▶ **About this task**
Please output exactly the lines from the one containing "Image resolution: width=640" through the last line of the records, both included.

▶ **Stored data entries**
_ _ _ _ _

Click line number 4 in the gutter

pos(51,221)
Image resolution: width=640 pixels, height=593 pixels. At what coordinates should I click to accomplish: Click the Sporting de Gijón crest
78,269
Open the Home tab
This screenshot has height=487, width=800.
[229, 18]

_ _ _ _ _

▶ **Reply**
Image resolution: width=640 pixels, height=593 pixels. At what coordinates should I click to accomplish: Click the Sporting de Gijón crest
78,269
Open the Home tab
This screenshot has height=487, width=800.
[229, 18]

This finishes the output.